§ INPUT DATA
►
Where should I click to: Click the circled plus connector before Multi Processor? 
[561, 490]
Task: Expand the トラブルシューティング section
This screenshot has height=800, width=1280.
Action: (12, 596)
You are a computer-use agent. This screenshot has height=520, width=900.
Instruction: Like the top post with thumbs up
◄
The data above is to be restated line for line, word for word.

Where should I click to: Click the circled plus connector before Multi Processor? 
[561, 490]
Task: Expand the トラブルシューティング section
This screenshot has height=800, width=1280.
Action: (12, 596)
You are a computer-use agent. This screenshot has height=520, width=900.
Instruction: Like the top post with thumbs up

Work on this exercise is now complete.